A recent study has explained the reason for the lower prevalence of the novel coronavirus disease in sub-Saharan Africa compared to that in the US, Europe, and Asia.
Findings of the study published in the International Journal of Infectious Diseases shows that there is a higher prevalence of cross-reactive antibodies against Severe Acute Respiratory Syndrome (SARS-CoV-2) in the blood samples collected from sub-Saharan African populations.
“The level of antibodies is probably because of Africans prior exposure to other human coronaviruses,” according to a report on news-medical.net.
An antibody is a protective protein produced by the immune system in response to the presence of a foreign substance, called an antigen (such as coronaviruses). Antibodies recognise and latch onto antigens in order to remove them from the body.
A significantly higher prevalence of coronavirus infections and related deaths has been observed in the United States, Europe, and Asia. This is despite having advanced medical facilities and expertise.
In stark contrast to several predictions suggesting that the pandemic will wreak havoc in the African continent, a much lower COVID-19-related morbidity and mortality rate has been documented in sub-Saharan Africa.
Few months into the outbreak in Nigeria, the World Health Organisation (WHO) warned that nearly a quarter of a billion Africans would have contracted coronavirus by the end of this year, with between 150,000 and 190,000 of them dying.
But as of November 28, the total number of infected cases in the continent stood at 2,163,810, about two per cent of Africa’s one billion population.

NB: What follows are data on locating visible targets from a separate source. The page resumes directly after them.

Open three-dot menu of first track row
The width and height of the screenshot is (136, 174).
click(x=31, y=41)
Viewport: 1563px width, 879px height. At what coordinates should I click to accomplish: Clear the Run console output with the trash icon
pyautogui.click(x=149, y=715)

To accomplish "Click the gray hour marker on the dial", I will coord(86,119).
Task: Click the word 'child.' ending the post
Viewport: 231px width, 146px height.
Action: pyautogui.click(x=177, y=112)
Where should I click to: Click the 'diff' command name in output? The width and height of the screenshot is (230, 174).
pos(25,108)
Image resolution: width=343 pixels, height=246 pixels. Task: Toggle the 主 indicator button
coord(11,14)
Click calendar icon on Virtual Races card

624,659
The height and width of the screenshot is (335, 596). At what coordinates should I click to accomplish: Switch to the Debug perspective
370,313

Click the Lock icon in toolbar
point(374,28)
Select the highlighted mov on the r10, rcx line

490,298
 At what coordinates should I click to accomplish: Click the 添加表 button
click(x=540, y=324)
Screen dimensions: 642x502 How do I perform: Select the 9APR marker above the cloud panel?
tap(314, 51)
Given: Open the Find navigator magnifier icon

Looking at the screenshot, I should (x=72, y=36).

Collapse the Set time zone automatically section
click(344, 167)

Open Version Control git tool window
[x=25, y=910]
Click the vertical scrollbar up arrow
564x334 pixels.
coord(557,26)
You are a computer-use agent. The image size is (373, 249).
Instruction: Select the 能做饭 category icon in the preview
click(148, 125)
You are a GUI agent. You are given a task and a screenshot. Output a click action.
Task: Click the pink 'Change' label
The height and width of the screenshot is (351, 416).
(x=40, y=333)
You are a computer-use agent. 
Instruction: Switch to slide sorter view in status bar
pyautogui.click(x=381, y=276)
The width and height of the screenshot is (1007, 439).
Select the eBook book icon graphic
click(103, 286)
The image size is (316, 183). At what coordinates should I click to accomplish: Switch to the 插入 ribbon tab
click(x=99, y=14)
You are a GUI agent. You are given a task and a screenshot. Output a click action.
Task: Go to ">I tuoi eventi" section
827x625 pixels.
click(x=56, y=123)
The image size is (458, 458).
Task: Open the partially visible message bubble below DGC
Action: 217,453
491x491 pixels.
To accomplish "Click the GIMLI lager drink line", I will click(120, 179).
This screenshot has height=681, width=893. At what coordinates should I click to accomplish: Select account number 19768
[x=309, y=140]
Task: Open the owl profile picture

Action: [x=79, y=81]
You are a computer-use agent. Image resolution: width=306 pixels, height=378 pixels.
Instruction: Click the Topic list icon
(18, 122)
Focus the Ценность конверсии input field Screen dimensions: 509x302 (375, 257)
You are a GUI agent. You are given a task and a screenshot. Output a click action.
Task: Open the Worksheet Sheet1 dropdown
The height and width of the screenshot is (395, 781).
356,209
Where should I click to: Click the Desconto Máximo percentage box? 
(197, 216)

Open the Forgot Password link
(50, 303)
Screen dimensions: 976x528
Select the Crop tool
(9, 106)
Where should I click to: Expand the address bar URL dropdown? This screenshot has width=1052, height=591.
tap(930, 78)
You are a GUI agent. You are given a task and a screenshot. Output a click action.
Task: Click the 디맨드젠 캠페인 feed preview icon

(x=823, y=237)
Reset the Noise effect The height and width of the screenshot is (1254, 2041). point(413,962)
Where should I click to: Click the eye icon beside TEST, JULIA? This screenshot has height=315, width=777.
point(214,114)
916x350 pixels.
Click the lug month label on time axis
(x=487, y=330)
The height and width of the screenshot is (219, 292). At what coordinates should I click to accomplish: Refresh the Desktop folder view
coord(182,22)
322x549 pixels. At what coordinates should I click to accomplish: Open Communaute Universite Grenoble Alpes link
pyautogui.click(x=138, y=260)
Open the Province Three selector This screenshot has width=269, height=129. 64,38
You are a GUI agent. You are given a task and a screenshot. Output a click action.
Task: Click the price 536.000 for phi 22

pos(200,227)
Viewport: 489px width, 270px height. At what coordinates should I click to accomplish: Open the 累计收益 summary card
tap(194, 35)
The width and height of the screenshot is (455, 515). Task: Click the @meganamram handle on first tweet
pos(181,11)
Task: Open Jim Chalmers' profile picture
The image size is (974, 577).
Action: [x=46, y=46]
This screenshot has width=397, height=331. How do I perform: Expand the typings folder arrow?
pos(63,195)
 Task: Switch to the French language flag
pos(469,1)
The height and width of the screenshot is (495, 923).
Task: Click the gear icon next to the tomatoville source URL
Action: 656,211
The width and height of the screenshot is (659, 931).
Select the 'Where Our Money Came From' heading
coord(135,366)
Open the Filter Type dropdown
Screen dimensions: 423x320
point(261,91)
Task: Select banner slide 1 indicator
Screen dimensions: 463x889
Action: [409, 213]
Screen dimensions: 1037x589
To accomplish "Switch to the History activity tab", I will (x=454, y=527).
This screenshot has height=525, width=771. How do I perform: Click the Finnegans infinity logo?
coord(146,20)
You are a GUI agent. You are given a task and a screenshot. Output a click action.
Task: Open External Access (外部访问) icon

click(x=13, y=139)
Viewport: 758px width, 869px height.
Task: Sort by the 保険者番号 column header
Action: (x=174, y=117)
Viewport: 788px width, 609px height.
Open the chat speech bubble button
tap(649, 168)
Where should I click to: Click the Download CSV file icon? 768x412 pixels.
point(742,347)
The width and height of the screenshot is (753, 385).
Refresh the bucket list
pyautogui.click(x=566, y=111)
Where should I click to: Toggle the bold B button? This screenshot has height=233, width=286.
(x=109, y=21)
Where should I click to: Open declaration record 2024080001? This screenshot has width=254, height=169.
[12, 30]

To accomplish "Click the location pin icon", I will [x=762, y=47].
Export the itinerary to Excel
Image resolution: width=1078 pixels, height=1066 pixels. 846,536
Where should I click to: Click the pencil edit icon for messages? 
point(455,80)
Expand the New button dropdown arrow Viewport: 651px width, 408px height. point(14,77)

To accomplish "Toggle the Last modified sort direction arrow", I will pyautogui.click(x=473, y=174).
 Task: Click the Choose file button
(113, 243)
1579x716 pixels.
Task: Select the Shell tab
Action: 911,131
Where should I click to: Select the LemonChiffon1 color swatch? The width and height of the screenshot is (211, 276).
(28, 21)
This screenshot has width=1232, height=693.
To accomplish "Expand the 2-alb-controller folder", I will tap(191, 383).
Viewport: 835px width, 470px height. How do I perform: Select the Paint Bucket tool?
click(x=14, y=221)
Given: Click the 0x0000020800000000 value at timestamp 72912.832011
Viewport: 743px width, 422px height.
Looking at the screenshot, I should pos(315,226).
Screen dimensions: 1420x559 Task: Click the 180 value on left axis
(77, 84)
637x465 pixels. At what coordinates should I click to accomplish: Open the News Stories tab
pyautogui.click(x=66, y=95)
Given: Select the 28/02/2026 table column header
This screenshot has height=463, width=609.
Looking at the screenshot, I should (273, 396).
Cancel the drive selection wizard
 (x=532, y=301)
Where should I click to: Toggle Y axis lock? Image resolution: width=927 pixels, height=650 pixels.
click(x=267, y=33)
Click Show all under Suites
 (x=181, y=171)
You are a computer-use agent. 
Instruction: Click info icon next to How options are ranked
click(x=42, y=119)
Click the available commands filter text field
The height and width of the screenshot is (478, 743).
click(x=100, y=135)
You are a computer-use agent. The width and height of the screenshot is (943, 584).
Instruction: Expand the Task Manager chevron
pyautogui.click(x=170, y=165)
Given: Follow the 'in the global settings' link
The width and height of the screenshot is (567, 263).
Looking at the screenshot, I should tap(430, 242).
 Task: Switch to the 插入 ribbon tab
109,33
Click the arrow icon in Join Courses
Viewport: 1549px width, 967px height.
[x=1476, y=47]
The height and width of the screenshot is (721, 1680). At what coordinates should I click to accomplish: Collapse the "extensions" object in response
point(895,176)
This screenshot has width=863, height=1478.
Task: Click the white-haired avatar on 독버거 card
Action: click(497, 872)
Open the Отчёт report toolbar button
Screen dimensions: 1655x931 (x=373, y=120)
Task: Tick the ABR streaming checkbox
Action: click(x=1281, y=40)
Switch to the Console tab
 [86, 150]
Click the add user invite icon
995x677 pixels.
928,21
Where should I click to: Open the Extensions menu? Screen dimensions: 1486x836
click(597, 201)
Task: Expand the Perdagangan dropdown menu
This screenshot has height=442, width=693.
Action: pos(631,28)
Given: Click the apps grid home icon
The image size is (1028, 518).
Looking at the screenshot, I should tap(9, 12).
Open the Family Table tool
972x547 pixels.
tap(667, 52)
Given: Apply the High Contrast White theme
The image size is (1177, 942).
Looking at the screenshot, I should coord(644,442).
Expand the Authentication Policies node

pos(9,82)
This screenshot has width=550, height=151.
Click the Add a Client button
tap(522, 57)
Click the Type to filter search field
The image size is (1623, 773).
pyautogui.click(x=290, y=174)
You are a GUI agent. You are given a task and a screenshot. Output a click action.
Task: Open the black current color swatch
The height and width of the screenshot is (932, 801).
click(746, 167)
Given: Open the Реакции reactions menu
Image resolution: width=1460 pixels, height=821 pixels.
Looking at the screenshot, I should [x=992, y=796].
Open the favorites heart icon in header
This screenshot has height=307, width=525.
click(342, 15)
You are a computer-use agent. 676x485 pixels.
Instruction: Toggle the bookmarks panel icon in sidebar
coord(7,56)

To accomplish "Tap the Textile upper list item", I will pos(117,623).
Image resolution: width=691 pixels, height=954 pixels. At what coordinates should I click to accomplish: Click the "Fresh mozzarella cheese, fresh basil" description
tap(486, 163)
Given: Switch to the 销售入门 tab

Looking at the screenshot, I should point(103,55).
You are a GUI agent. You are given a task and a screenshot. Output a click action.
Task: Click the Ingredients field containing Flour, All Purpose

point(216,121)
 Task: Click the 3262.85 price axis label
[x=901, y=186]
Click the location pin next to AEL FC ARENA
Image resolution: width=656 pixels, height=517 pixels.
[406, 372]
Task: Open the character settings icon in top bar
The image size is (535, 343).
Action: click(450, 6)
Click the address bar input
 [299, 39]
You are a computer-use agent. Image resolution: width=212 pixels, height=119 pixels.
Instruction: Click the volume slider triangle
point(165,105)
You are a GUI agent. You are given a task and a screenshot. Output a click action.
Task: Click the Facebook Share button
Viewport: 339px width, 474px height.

About 51,000 people have died.
This is still far less compared to the over 16 million cases of coronavirus recorded in Europe where 386,816 fatalities have been recorded from the virus.
With over 13 million cases, the US has the highest number of coronavirus cases in the world, data from
Current study design
The scientists analyzed 289 plasma samples collected in the pre-COVID-19 era from people living in sub-Saharan Africa (Tanzania and Zambia) and the U.S.
The purpose was to determine possible serological cross-reactivity between different human coronaviruses. They used an immunofluorescence assay to detect the presence of cross-reactive antibodies against the spike protein and nucleocapsid protein of SARS-CoV-2, SARS-CoV-1, MERS-CoV, HCoV-OC43, HCoV-HKU-1, HCoV-NL63, and HCoV-229E.
The scientist also checked the prevalence of HIV-1 infection in the study cohort to determine whether HIV-1 infection can influence the serological cross-reactivity against SARS-CoV-2.
What they found
Of all Tanzanian and Zambian samples, about six per cent and 43 per cent tested positive for HIV-1, respectively.
In contrast, all U.S. samples tested negative for HIV-1.
The immunofluorescence assay data showed the presence of immunoglobulin G (IgG)-specific cross-reactive antibodies against SARS-CoV-2 in pre-COVID samples.
Specifically, cross-reactive anti-SARS-CoV-2 antibodies were detected in 2.4 per cent, 19 per cent and 14.1 per cent of samples collected from the US, Tanzania, and Zambia, respectively.
This indicates that people living in sub-Saharan Africa are more likely to have anti-SARS-CoV-2 cross-reactivity than those living in the USA.
The majority of the sub-Saharan African samples showed cross-reactivity against the nucleocapsid protein of SARS-CoV-2.
Interestingly, the scientists observed that Tanzanian samples that showed anti-SARS-CoV-2 cross-reactivity were not positive for HIV-1.
Similarly, the majority of cross-reactive Zambian samples were negative for HIV-1. This indicates that people with HIV-1 infection are less likely to develop cross-reactive antibodies against SARS-CoV-2.
Experiments designed to determine the impact of prior coronavirus exposure on anti-SARS-CoV-2 cross-reactively revealed that all samples showing cross-reactivity against SARS-CoV-2 also recognize the spike protein of less pathogenic human coronaviruses that cause mild respiratory infection (HCoV-OC43, HCoV-HKU-1, HCoV-NL63, and HCoV-229E).
However, none of the samples showed reactivity against lethal coronaviruses’ spike protein (SARS-CoV-1 and MERS-CoV).
Regarding viral nucleocapsid, about 92 per cent and 50 per cent of anti-SARS-CoV-2 cross-reactive samples showed reactivity against the nucleocapsid protein of HCoV-NL63 and HCoV-229E, respectively.
Overall, these findings indicate that the spike protein is more specific than nucleocapsid protein in terms of inducing adaptive immune responses.
The study reveals that prior exposure to common human coronaviruses may be the reason behind the low susceptibility of sub-Saharan African populations to SARS-CoV-2 infection.
In contrast, a significantly lower prevalence of cross-reactive anti-SARS-CoV-2 antibodies in Americans indicates their susceptibility to SARS-CoV-2 infection.
Although it is still uncertain whether the presence of cross-reactive antibodies can protect people from SARS-CoV-2 infection, the scientists believe that antibody-mediated adaptive immune responses may provide some level of protection against COVID-19 progression.